Grandpa and Grandma Elf too

Surgery Prep

I am in my rounds of doctors visits prepping for surgery.
Yesterday was my pre-screening at Highland Hospital - blood work, forms, private vs. semi-private room (I chose private and will pay $40 per night for that - I think that's worth it!), and an EKG at my request. Normally, they don't require an EKG for women under 50 or men under 40 before surgery. I asked for it since, chemo can put strain on your heart - so I wanted to make sure it was OK. It is. My heart is fine (just cannot be too cautious - a little hypochondriac possibly).

Today is my visit to Dr. Yurinec, my oncologist at Pluta. Just more blood work and a check-up. I can't wait to see Gaile - it's been 3 weeks! Feels weird not to have seen her. I will even drive through a foot of snow to get to Pluta this morning. Kid you not - we are in a winter snow warning until midnight tonight. With probably 8 inches on the ground now and it's still snowing.

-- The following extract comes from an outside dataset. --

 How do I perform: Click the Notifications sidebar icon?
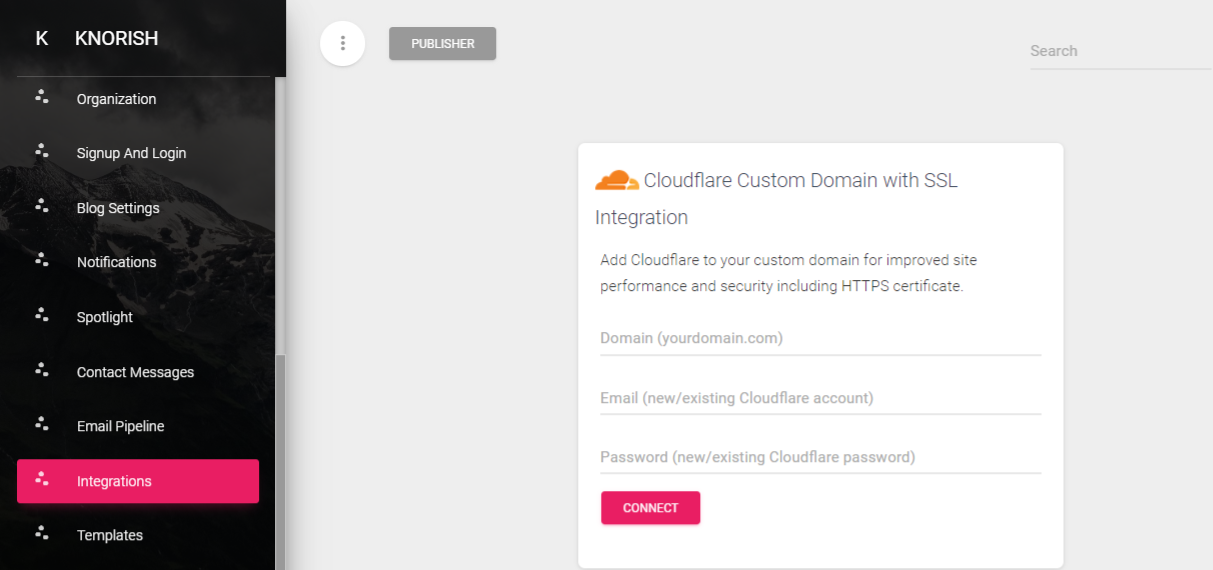(x=42, y=260)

Tomorrow, I see Dr. Caldwell, my general surgeon - again to go over the surgery etc.........

In addition - we are really busy prepping for surgery, preparing for Christmas, shoveling snow (hee hee) and at work I have been in workshops for 2 weeks getting ready to install a new supply chain planning system. So, life has been hectic lately!

I look forward to having my surgery and getting it done - but being at home for 4-6 weeks has me a little nervous. What will I do? I think CJ will drive me nuts (he is still a complete wild maniac!). At least we have the Christmas holiday to occupy us. And hopefully, the snow stays - that keeps everyone entertained!

Oh yah - I do have more hair growth. Still sparse, and very white! But more growth!